En su cruzada por “poner fin al CAE”, el Gobierno ha presentado un proyecto de ley que, lejos de ser un avance real, amenaza con agravar el problema del endeudamiento estudiantil. El nuevo Sistema de Financiamiento de Estudios Superiores (FES) se promociona como una solución justa y progresiva, pero sus fundamentos y recientes indicaciones dejan ver graves falencias técnicas y financieras.
El corazón del proyecto es, en la práctica, un impuesto al trabajo calificado. Bajo la retórica solidaria, el FES obliga a devolver montos retenidos sobre ingresos futuros que, en muchos casos, superan el costo real de la carrera cursada. Así, quienes logren mejores sueldos terminarán pagando más de lo que costó su educación, generando un sobrepago que no se destinará a fortalecer las instituciones ni a mejorar la calidad, sino a los ingresos generales del Estado. Es decir, un impuesto disfrazado de política educacional.
Si bien el Gobierno ha intentado acotar este sobrepago estableciendo un tope máximo de 3,5 veces el arancel regulado, la medida no soluciona el problema de fondo: el FES sigue siendo, en esencia, un impuesto, que solo alivia a un grupo reducido de deudores. La mayoría terminará pagando en condiciones menos favorables que las actuales del CAE.
A esta fragilidad técnica se suma la preocupante improvisación en las cifras. Al llegar el proyecto a la Comisión de Hacienda de la Cámara de Diputados, la propia Directora de Presupuestos reconoció presentar un informe financiero desactualizado, comprometiéndose a entregar datos corregidos en otra sesión. Más grave aún, tras las nuevas indicaciones, los supuestos originales discutidos en la mesa técnica han cambiado, pero el Ejecutivo sigue sin remitir información actualizada. Esa falta de rigor erosiona la confianza en una reforma de tan alto impacto fiscal y social.
Además, el proyecto arrastra el mismo defecto que la gratuidad: asfixia financieramente a las instituciones de educación superior. Los aranceles regulados están fijados por debajo del costo real de los programas y la restricción del crecimiento de matrícula ha dejado a muchas universidades al borde del estrés financiero. Con el FES, este esquema se extiende a todos los deciles, incrementando el déficit institucional y amenazando gravemente la autonomía universitaria, que quedará cada vez más sujeta a criterios políticos y discrecionales.
Las indicaciones recientes no corrigen estos vicios. Permitir financiamiento parcial (50%, 75% o 100%) solo introduce mayor complejidad, sin ofrecer verdadera flexibilidad a estudiantes de clase media que podrían requerir ajustar sus niveles de deuda año a año. Además, se fijan cupos limitados, transformando un sistema antes de libre acceso en uno restrictivo, dejando fuera a potenciales beneficiarios por razones puramente presupuestarias. Algo que se anunció con bombos y platillos como un sistema universal, terminó siendo restringido por sus propios autores.

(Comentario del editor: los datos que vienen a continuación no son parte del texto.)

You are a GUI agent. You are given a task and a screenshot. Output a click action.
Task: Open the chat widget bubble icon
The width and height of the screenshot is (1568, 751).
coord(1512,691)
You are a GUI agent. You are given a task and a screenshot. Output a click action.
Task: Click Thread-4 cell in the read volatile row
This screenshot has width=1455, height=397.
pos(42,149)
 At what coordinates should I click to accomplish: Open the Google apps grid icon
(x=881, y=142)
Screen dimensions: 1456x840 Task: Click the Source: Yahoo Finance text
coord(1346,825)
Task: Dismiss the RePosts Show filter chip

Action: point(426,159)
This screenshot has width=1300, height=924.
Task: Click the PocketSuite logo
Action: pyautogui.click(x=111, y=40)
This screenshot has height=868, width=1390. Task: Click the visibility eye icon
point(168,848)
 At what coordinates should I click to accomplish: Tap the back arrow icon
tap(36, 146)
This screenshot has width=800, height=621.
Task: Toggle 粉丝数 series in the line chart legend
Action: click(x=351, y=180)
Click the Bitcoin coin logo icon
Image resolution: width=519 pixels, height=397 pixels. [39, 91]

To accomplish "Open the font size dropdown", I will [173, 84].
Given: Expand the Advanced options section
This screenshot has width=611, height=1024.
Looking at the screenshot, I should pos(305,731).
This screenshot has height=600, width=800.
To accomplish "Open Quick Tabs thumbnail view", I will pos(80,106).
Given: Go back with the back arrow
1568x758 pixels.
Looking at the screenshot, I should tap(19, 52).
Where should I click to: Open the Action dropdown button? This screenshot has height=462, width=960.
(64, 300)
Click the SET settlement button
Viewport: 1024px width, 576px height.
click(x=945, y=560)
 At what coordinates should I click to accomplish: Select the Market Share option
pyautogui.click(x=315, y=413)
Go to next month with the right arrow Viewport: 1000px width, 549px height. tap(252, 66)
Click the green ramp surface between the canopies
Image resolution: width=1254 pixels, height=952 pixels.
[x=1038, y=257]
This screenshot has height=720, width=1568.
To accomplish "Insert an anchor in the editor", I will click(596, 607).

En definitiva, el FES no elimina la deuda estudiantil, sino que la transforma en una obligación fiscal sobre los hombros de los egresados y perpetúa las dificultades financieras de las instituciones. Con este diseño, el Estado no crea un sistema más equitativo ni sustentable: apenas cambia el nombre de la deuda, mientras incrementa su costo y profundiza la fragilidad del sistema de educación superior. Persistir en el camino actual es legislar sobre una ilusión que, al final, podría costar demasiado caro.